I f anyone above a kindergarten pay-grade has figured out America’s vital
interest in the Ukraine, it has not been reported — or even leaked from the
foundering vessel that is the US State Department. In fact, when you consider
the results, it’s hard to understand the rationale behind any recent US
foreign policy endeavor. Mr. Putin of Russia summed it up last week, saying,
“Anything the US touches turns to Libya or Iraq.” Vlad has a point there, and
what he left off the list, of course, was Ukraine, which entered the zone of
failing states a few months ago when the US lubricated the overthrow of its
previously-elected government.
What complicates things is that Ukraine is right next door to Russia. For
many years it was even part of the same nation as Russia. Russia has a lot of
hard assets in Ukraine: pipelines, factories, port facilities. Because they
were recently part of the same nation, a lot of Russian-speaking people live
in the eastern part of Ukraine bordering Russia. The casual observer from
Mars might easily discern that Russia has a range of real interests in
Ukraine. Especially if the central government of Ukraine can’t control its
own economic affairs.
The US claims to have interests in Afghanistan, Iraq, Syria, and Libya.
These nations are respectively 11,925, 11,129, 10,745, and 10,072, miles away
from America — not exactly neighbors of ours. All of them, one way or another,
and partly due to our exertions, are checking into the homeless shelter of
failed statedom. Afghanistan was, shall we say, a special case,
since it was being used thirteen years ago explicitly as a “base” (al
Qaeda) for launching attacks on US soil. But that was then. No other war
or “war” in US history has lasted as long. And it remains unclear whether our
presence there yet today is a “nation-building” project or a mere occupation,
in the absence of some better idea of what to do.

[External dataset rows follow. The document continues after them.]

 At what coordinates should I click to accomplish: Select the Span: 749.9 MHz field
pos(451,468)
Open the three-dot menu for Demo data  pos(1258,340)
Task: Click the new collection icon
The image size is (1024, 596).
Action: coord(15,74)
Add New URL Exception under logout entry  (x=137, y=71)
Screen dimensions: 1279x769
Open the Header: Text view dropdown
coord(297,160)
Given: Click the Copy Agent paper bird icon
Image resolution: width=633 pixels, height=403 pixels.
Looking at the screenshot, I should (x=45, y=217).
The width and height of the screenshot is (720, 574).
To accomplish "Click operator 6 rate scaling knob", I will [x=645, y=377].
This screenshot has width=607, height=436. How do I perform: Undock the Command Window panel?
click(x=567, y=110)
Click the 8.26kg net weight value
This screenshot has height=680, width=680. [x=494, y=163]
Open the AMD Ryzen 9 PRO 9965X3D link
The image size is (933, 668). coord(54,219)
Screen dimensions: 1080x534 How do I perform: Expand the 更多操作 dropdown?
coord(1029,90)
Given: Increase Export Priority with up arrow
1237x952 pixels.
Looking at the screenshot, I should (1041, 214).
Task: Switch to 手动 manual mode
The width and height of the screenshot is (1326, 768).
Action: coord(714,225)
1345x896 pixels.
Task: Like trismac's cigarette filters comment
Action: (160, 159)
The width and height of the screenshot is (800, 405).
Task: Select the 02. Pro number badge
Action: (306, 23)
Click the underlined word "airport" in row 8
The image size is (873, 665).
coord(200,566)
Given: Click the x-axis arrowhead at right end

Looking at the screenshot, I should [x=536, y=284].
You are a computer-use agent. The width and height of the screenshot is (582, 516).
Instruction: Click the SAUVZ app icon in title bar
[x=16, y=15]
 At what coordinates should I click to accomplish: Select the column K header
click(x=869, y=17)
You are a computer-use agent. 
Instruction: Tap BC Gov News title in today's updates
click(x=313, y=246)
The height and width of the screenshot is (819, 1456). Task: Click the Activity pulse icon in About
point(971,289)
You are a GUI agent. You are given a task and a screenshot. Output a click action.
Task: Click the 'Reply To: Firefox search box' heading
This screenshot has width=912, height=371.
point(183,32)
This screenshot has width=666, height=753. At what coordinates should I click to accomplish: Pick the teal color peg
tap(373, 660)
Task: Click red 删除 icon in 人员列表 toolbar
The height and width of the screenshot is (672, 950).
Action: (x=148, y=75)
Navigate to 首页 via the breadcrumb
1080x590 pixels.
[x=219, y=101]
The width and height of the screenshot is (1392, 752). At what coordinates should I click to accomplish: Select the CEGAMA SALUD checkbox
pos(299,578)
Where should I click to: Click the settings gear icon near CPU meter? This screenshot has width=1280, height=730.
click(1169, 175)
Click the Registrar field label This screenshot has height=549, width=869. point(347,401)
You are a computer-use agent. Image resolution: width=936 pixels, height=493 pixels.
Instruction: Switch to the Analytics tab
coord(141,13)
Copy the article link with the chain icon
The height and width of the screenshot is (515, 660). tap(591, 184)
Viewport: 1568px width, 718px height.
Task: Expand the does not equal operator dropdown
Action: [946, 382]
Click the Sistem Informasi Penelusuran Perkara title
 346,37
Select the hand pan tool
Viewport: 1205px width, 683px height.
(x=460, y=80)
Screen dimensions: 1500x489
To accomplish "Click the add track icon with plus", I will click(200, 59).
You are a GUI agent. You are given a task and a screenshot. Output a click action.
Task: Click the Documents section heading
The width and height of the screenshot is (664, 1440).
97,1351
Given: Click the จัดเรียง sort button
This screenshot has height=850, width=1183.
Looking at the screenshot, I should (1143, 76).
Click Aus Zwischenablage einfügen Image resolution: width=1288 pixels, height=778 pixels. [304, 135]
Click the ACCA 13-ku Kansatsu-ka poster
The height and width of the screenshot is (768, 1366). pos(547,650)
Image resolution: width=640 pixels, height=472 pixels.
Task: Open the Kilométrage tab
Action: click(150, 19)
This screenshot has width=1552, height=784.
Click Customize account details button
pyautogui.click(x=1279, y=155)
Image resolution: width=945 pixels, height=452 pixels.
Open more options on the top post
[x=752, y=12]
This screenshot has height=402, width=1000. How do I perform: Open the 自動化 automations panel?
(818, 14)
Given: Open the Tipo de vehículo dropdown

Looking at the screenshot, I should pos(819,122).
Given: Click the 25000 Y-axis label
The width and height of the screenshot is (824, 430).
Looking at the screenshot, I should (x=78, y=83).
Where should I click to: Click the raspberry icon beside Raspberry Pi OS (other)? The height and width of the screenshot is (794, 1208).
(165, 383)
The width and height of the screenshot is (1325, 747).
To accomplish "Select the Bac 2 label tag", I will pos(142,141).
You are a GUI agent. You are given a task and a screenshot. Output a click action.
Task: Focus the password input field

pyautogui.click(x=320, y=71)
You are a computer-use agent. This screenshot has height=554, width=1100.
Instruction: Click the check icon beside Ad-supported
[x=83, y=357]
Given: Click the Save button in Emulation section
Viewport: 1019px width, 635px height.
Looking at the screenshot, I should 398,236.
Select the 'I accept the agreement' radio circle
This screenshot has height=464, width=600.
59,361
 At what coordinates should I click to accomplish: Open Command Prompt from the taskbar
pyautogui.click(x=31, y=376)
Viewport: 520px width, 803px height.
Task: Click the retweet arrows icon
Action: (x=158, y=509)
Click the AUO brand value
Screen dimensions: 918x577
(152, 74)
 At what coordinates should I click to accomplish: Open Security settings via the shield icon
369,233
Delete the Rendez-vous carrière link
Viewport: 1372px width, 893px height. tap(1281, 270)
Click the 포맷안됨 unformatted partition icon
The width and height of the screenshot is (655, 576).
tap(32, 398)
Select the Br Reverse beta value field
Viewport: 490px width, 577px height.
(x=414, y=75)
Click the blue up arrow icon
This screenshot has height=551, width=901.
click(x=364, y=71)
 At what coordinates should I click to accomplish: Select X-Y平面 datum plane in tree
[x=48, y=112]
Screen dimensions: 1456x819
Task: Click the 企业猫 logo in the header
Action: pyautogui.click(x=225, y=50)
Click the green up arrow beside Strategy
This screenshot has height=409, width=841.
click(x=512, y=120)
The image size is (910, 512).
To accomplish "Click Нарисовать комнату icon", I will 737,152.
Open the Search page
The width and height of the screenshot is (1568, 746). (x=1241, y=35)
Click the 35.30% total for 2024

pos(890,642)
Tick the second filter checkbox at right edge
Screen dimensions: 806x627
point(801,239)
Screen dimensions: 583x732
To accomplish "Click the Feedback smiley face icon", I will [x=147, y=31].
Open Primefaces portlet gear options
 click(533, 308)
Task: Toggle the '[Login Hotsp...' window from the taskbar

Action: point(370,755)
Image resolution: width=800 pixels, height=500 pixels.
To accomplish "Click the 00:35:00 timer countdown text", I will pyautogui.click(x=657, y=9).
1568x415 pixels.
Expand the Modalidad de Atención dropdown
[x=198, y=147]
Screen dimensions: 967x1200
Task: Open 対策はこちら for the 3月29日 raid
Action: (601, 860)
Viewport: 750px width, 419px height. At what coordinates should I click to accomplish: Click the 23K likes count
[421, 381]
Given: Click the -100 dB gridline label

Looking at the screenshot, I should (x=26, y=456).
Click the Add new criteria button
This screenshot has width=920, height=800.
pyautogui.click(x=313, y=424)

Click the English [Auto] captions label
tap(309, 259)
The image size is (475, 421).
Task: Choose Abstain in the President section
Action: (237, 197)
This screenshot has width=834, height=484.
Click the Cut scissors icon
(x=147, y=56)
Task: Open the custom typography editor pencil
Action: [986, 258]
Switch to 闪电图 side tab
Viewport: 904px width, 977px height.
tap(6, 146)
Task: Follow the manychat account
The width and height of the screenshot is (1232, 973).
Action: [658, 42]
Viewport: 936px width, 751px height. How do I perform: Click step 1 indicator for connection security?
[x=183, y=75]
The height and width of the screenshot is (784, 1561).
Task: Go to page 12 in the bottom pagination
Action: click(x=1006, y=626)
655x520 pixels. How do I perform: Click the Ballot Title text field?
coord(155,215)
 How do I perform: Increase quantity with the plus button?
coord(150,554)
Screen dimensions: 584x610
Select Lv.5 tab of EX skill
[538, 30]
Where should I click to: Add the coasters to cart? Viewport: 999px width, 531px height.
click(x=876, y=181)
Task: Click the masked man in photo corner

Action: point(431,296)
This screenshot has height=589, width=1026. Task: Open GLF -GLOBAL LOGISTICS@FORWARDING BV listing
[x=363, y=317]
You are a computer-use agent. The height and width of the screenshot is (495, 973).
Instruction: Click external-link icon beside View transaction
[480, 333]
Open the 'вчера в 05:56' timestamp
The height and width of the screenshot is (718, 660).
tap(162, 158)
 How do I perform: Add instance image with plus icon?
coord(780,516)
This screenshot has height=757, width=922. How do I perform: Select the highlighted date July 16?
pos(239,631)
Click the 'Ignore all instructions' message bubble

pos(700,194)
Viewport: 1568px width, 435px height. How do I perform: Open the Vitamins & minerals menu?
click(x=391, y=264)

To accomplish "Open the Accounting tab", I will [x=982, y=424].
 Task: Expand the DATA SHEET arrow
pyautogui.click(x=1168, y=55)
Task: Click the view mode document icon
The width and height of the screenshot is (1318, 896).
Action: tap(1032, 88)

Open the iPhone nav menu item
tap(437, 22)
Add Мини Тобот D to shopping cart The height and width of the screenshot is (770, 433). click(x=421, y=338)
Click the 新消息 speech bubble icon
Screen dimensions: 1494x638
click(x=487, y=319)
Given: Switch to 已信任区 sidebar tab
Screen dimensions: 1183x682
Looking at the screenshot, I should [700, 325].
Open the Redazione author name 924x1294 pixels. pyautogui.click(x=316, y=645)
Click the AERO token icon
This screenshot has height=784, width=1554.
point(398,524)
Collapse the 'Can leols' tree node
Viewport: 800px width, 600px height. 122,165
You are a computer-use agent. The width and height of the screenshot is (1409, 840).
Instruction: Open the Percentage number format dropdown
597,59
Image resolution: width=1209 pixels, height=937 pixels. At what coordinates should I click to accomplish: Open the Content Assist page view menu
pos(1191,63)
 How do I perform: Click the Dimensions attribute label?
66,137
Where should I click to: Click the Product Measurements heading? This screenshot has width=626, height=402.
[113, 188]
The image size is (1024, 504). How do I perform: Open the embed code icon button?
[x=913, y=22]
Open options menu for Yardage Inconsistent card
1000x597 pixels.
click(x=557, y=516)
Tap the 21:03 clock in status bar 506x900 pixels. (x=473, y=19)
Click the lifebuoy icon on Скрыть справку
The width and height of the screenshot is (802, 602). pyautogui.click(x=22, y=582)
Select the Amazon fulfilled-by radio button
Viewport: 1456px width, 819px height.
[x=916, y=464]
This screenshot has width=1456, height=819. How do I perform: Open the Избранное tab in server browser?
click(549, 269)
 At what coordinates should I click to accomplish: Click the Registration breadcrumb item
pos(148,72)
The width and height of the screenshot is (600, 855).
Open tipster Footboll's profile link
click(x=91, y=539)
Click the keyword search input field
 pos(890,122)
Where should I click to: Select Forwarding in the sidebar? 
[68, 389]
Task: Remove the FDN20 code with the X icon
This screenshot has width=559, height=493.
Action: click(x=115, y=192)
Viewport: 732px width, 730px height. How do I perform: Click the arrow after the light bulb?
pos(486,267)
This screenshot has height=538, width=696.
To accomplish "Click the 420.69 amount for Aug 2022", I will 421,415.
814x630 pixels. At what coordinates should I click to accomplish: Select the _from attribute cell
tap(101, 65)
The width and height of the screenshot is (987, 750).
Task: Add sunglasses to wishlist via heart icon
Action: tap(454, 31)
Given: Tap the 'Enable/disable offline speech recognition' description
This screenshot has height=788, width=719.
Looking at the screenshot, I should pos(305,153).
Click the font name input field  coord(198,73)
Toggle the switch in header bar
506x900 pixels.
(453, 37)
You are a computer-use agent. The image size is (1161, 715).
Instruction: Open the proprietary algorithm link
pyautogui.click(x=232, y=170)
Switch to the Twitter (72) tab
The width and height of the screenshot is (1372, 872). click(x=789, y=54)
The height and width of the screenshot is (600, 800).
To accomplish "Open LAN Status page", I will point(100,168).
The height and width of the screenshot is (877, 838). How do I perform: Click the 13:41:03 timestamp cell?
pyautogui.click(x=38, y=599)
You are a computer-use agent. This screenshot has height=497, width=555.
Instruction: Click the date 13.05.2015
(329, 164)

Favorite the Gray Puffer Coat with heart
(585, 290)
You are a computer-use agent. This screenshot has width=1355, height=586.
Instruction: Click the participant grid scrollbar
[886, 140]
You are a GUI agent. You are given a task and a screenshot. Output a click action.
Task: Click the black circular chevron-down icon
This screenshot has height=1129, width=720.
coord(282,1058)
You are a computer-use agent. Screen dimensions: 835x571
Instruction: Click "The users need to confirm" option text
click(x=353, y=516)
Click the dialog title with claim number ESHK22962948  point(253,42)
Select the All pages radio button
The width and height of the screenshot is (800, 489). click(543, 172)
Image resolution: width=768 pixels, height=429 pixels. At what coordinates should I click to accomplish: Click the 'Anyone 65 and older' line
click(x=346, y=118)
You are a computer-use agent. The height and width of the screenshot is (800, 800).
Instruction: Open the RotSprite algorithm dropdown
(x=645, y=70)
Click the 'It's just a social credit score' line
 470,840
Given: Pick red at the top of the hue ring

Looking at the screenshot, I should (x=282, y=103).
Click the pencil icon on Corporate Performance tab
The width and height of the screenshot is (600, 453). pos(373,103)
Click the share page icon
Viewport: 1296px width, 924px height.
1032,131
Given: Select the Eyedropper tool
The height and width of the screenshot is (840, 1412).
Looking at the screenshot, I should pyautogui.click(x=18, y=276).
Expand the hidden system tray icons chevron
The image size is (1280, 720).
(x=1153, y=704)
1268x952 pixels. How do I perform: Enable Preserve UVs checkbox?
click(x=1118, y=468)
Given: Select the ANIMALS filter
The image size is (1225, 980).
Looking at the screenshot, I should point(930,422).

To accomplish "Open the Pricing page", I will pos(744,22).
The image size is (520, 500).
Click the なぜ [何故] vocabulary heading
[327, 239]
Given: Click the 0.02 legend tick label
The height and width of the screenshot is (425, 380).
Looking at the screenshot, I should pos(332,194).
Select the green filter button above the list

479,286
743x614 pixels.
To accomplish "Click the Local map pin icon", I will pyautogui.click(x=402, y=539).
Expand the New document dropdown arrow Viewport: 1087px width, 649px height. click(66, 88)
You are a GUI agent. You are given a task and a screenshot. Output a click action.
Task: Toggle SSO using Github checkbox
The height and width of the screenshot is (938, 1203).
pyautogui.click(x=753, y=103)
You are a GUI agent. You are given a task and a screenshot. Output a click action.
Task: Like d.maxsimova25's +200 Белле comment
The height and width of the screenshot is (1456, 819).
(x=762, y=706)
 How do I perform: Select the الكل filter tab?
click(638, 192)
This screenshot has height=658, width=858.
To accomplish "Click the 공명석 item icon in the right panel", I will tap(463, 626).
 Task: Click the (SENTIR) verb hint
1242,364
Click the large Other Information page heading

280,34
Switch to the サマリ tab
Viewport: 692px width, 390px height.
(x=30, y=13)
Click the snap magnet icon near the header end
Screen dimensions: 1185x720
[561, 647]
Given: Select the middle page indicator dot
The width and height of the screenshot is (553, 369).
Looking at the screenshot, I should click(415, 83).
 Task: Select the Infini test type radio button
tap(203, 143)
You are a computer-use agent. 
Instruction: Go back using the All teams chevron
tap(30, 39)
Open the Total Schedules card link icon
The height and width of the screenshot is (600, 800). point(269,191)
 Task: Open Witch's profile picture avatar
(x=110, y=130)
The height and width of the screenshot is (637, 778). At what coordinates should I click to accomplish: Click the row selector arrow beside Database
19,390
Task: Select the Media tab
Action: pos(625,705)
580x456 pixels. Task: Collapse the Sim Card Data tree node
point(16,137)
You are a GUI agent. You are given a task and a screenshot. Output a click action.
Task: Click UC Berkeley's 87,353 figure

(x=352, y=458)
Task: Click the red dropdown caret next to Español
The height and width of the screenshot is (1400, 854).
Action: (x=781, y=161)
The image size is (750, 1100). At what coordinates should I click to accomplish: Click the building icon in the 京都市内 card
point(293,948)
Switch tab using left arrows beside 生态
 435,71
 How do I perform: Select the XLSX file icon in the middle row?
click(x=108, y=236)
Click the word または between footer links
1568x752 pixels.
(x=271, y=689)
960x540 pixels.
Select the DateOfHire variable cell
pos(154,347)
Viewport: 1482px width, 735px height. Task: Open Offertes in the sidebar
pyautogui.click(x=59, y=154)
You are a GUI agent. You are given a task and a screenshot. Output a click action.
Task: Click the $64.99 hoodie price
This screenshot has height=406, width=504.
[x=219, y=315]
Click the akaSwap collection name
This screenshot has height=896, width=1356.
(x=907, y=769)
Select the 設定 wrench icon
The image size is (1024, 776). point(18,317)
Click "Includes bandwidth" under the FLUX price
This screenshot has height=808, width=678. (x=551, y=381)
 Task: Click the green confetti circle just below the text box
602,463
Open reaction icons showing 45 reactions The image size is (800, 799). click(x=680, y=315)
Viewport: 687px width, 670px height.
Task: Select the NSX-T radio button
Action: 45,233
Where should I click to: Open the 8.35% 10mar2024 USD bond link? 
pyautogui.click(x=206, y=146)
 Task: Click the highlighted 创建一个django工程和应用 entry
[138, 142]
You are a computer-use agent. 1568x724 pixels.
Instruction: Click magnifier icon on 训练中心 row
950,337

President Obama has made noises about pulling US troops out of
Afghanistan, but we’re still there. How is the nation-building project
working out? With Mr. Osama bin Laden dead and in his watery grave, and the
Islamic extremist action moved to other venues, how significant is
Afghanistan’s role as a strategic base for Jihad?
How many educated, media-marinated professors in their Ivy League turrets
can explain in one paragraph what the necessity of overthrowing Muammar
Gaddafi was, exactly? Anyone remember? I suppose, like many actions in
history, it just seemed like a good idea at the time. If the idea was to keep
the oil and gas flowing to western nations — i.e. the “Carter Doctrine”
—well, excuse me while I cough into my sleeve. Production is about one-eighth
what it was before Mr. Gaddafi exited the scene. That really worked.
Then, of course, there is ISIS (or the Islamic State or the Caliphate),
the most visible outcome of a decade of US foreign policy endeavors in Iraq
and Syria. Good show, ladies and gentlemen! You have managed to give the
world a political movement arguably more barbaric than even the Nazis. On
Sunday, The New York Times stood back in breathless admiration for
the accomplishments and skills of that organization in the headline: ISIS Displaying a Deft
Command of Varied Media. Like a mad scientist in thrall to his own
creation, the Times appears dazzled by the political Frankenstein
monster we have loosed upon the world.
Considering all the current mayhem in the Middle East, and the potential
for deadly mischief from it spreading even into the US and western Europe, do
we really have any business hassling Putin and Russia about its feckless,
floundering next-door-neighbor, Ukraine? In fact, is any other nation in a
better position to prevent Ukraine from descending into full-blown failure?
Why don’t we just shut up and mind our own business?